## How to complete this task
Quote all entries in full, exactly.

## The data
□ □ □

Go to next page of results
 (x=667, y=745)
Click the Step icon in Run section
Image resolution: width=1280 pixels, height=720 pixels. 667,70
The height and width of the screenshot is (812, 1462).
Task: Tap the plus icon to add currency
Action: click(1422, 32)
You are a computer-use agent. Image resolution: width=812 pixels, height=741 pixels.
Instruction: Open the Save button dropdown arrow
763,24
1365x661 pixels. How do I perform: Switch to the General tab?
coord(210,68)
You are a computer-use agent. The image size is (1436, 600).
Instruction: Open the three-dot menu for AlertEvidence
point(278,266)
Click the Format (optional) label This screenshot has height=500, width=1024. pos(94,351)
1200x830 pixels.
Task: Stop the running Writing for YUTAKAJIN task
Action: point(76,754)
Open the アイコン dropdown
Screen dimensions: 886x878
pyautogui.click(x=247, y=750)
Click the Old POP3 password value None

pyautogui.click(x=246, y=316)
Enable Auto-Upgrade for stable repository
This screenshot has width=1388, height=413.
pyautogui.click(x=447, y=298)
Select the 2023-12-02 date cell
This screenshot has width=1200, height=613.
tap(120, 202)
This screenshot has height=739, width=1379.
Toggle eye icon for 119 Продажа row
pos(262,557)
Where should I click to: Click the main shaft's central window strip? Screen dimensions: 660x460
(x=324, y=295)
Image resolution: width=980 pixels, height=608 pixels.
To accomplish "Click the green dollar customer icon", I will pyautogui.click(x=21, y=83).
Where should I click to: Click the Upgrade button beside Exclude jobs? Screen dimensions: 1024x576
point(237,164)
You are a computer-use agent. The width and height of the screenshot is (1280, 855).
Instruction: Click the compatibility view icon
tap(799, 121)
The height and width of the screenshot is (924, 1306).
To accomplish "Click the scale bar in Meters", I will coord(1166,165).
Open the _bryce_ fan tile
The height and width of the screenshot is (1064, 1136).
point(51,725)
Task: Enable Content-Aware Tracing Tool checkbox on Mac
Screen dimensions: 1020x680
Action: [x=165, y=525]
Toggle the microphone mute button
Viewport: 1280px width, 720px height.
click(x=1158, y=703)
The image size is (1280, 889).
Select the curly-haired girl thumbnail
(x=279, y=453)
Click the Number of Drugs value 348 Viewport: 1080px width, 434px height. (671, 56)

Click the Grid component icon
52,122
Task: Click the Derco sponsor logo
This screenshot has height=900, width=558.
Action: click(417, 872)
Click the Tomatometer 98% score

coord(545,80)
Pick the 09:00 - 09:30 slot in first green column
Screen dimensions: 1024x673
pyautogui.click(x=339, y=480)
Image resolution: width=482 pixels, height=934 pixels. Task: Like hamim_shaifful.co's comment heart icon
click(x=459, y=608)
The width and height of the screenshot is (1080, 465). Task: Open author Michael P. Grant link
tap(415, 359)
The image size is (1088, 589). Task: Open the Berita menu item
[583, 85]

□ □ □

## Reply to the exercise
Go to next page of results
 (x=667, y=745)
Click the Step icon in Run section
Image resolution: width=1280 pixels, height=720 pixels. 667,70
The height and width of the screenshot is (812, 1462).
Task: Tap the plus icon to add currency
Action: click(1422, 32)
You are a computer-use agent. Image resolution: width=812 pixels, height=741 pixels.
Instruction: Open the Save button dropdown arrow
763,24
1365x661 pixels. How do I perform: Switch to the General tab?
coord(210,68)
You are a computer-use agent. The image size is (1436, 600).
Instruction: Open the three-dot menu for AlertEvidence
point(278,266)
Click the Format (optional) label This screenshot has height=500, width=1024. pos(94,351)
1200x830 pixels.
Task: Stop the running Writing for YUTAKAJIN task
Action: point(76,754)
Open the アイコン dropdown
Screen dimensions: 886x878
pyautogui.click(x=247, y=750)
Click the Old POP3 password value None

pyautogui.click(x=246, y=316)
Enable Auto-Upgrade for stable repository
This screenshot has width=1388, height=413.
pyautogui.click(x=447, y=298)
Select the 2023-12-02 date cell
This screenshot has width=1200, height=613.
tap(120, 202)
This screenshot has height=739, width=1379.
Toggle eye icon for 119 Продажа row
pos(262,557)
Where should I click to: Click the main shaft's central window strip? Screen dimensions: 660x460
(x=324, y=295)
Image resolution: width=980 pixels, height=608 pixels.
To accomplish "Click the green dollar customer icon", I will pyautogui.click(x=21, y=83).
Where should I click to: Click the Upgrade button beside Exclude jobs? Screen dimensions: 1024x576
point(237,164)
You are a computer-use agent. The width and height of the screenshot is (1280, 855).
Instruction: Click the compatibility view icon
tap(799, 121)
The height and width of the screenshot is (924, 1306).
To accomplish "Click the scale bar in Meters", I will coord(1166,165).
Open the _bryce_ fan tile
The height and width of the screenshot is (1064, 1136).
point(51,725)
Task: Enable Content-Aware Tracing Tool checkbox on Mac
Screen dimensions: 1020x680
Action: [x=165, y=525]
Toggle the microphone mute button
Viewport: 1280px width, 720px height.
click(x=1158, y=703)
The image size is (1280, 889).
Select the curly-haired girl thumbnail
(x=279, y=453)
Click the Number of Drugs value 348 Viewport: 1080px width, 434px height. (671, 56)

Click the Grid component icon
52,122
Task: Click the Derco sponsor logo
This screenshot has height=900, width=558.
Action: click(417, 872)
Click the Tomatometer 98% score

coord(545,80)
Pick the 09:00 - 09:30 slot in first green column
Screen dimensions: 1024x673
pyautogui.click(x=339, y=480)
Image resolution: width=482 pixels, height=934 pixels. Task: Like hamim_shaifful.co's comment heart icon
click(x=459, y=608)
The width and height of the screenshot is (1080, 465). Task: Open author Michael P. Grant link
tap(415, 359)
The image size is (1088, 589). Task: Open the Berita menu item
[583, 85]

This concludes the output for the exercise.